Don't stand out less you make others feel small

Be a bitch......

Be selfish with your money, time, and life. You're not selfish enough. You're not assertive enough. You don't care about yourself enough. You don't value yourself.

Being selfish is synonymous with bad. Not because it's bad, but because its putting your interest first. And at the expense of others. It's in the same ball park as manipulation. Manipulation can be bad or good. But is known to be bad. You can't be successful and not be selfish.

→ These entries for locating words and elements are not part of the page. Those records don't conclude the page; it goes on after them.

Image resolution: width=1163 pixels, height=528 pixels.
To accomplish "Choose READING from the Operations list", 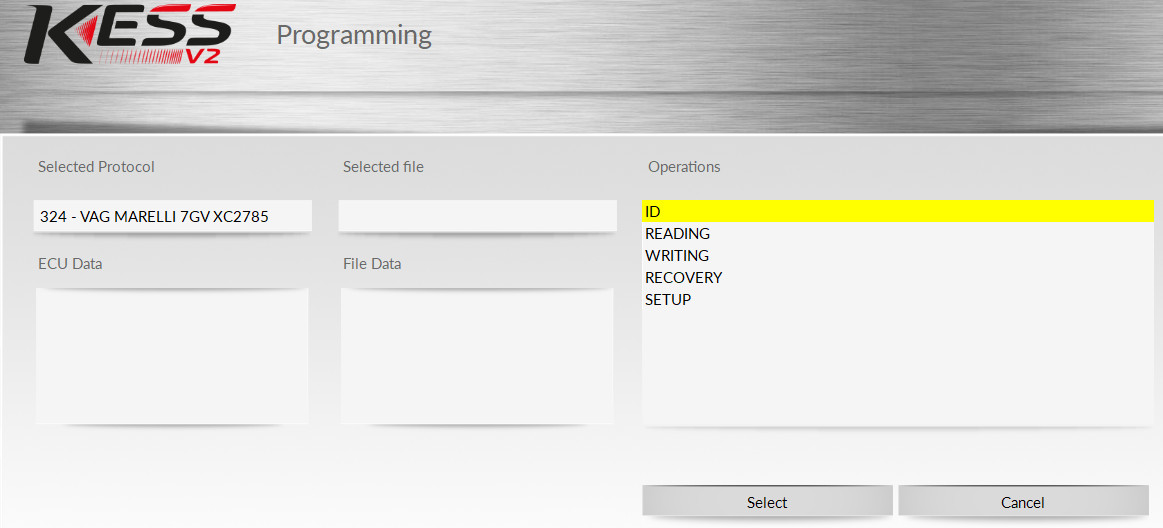I will point(677,233).

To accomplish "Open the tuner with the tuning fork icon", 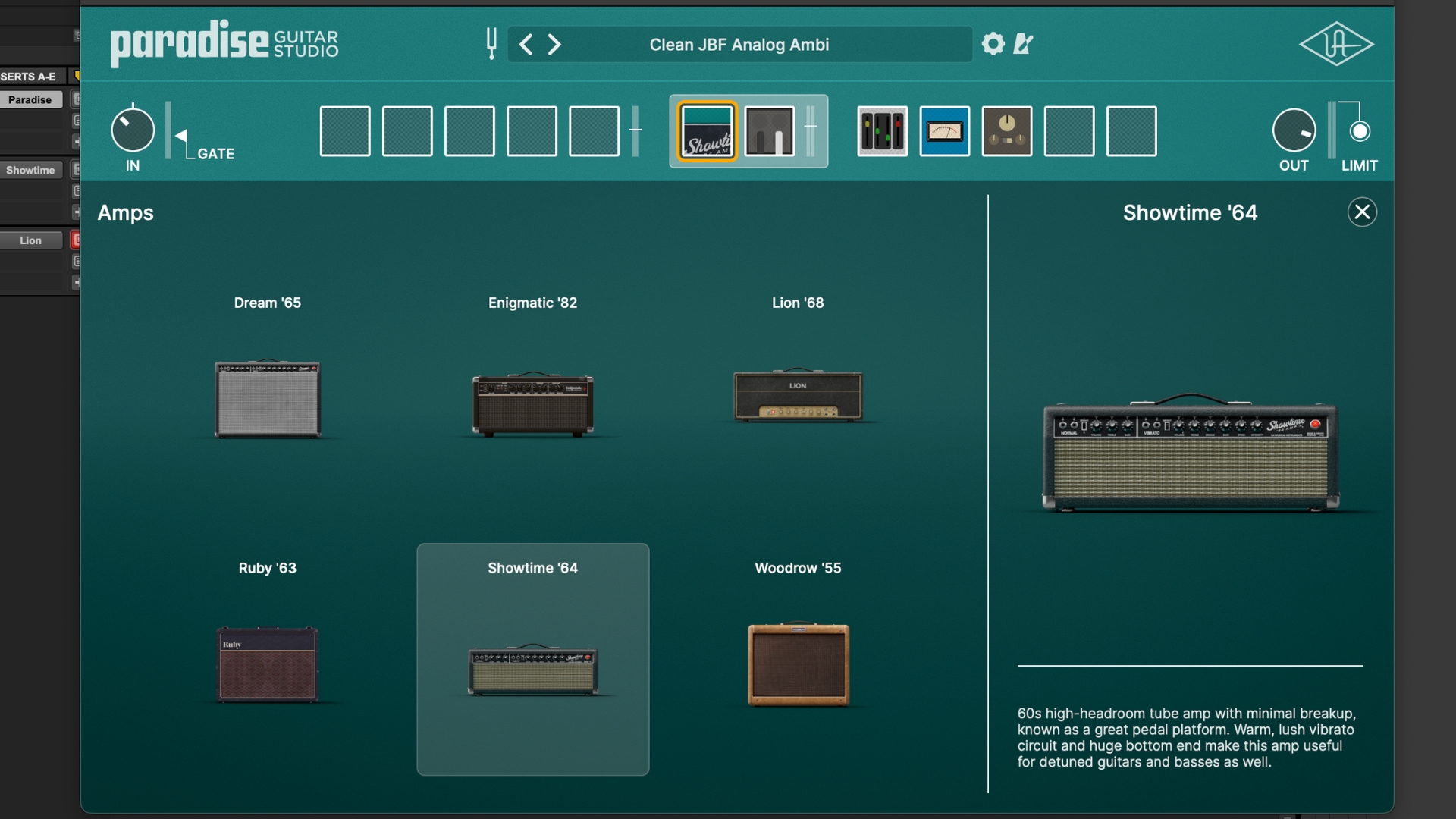I will (490, 44).
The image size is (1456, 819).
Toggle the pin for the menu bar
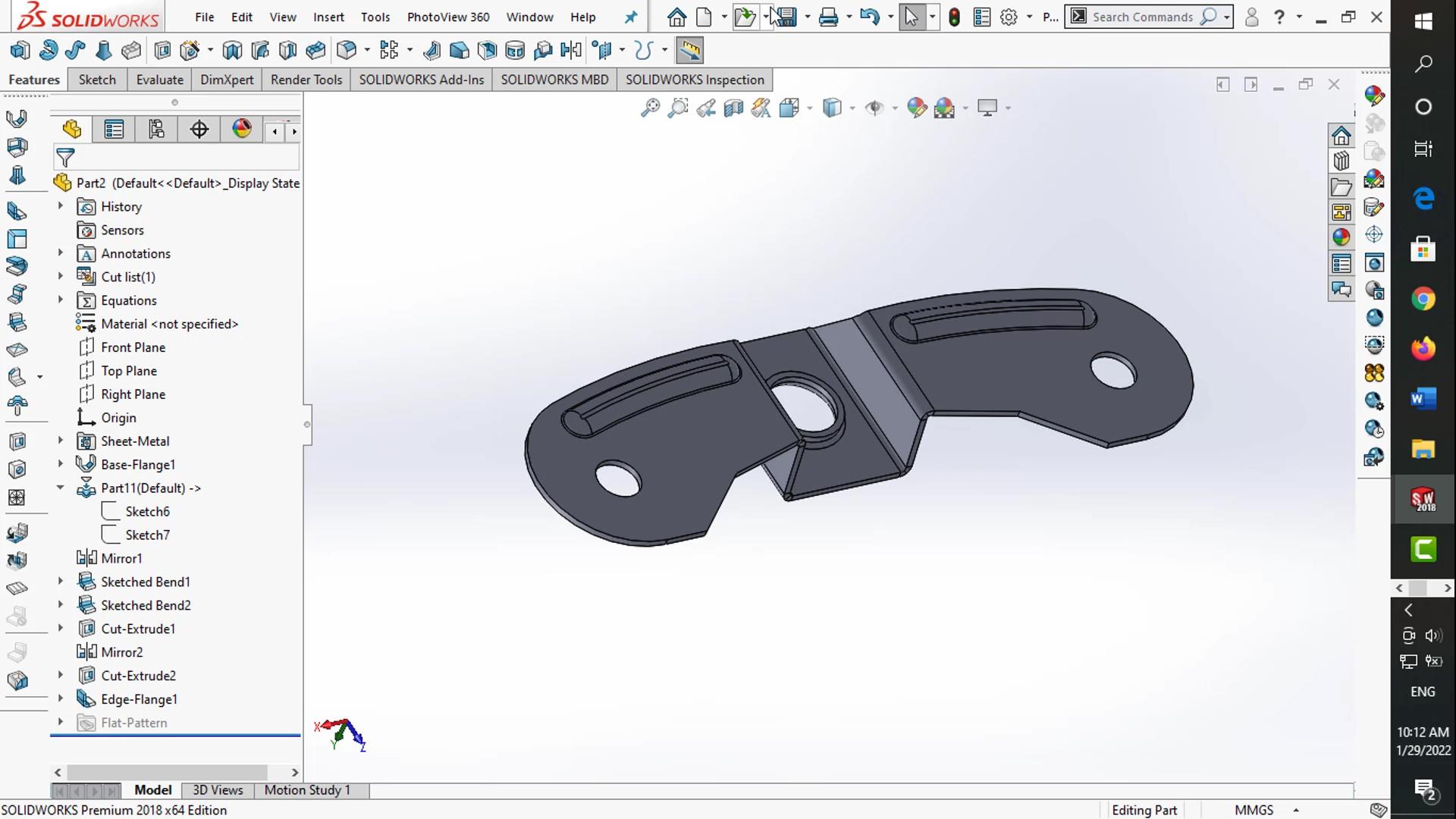coord(631,17)

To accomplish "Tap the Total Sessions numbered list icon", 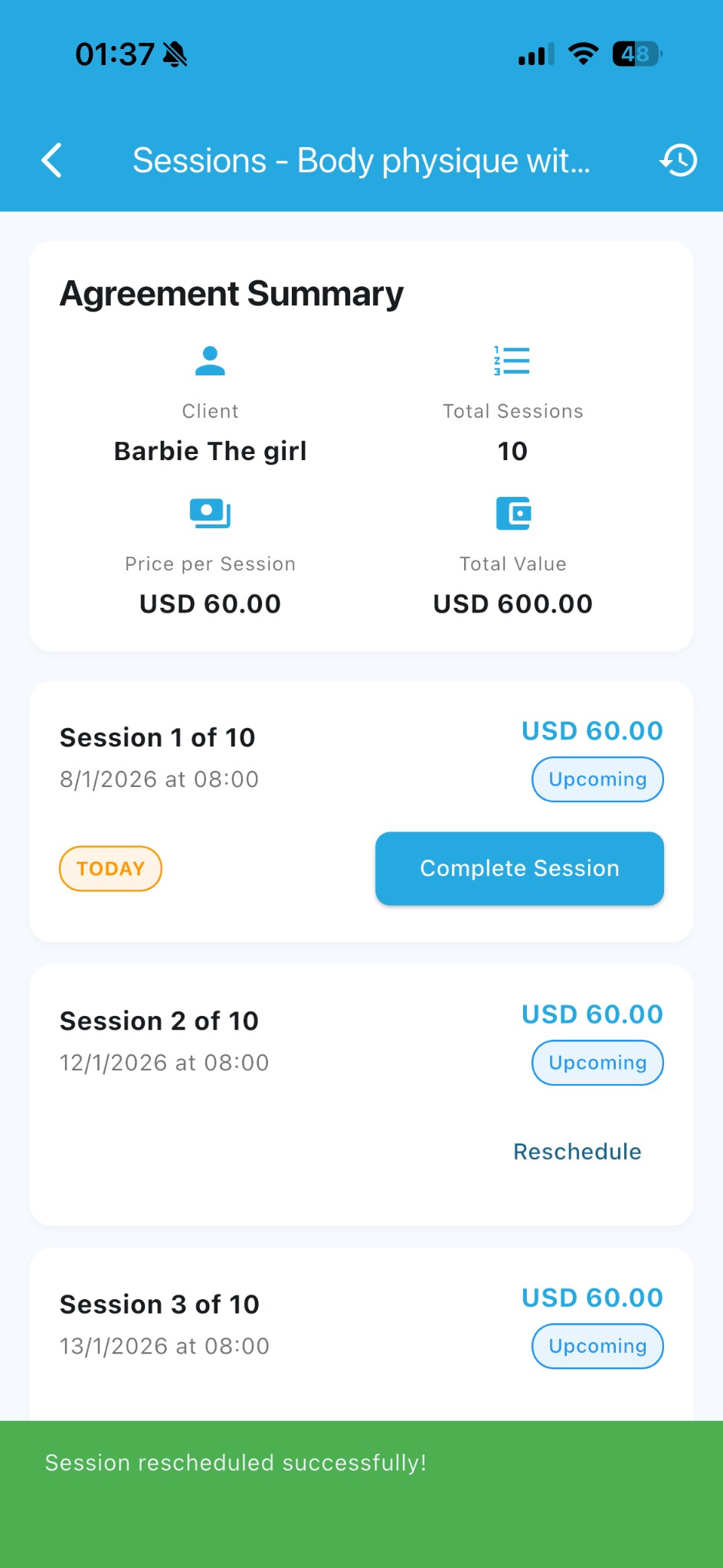I will [x=512, y=361].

The same people that preach be selfless are the same ones that amount to nothing in life. You have to have a mix of both traits. View your in group gets good treatment where the out group gets plundered.

But if I have to teach you something this basic you're probably fucked. Go listen to to your cuck friends. Because if you're having a moral quandary about why you need to be selfish you're fucked.

[–]bad-_-romance 1 points [recovered]  (2 children) | Copy

im posting here out of curiosity i know what im doing,relax

[–]nross3680 points1 point  (1 child) | Copy

If you knew what you where doing you wouldn't have posed the question.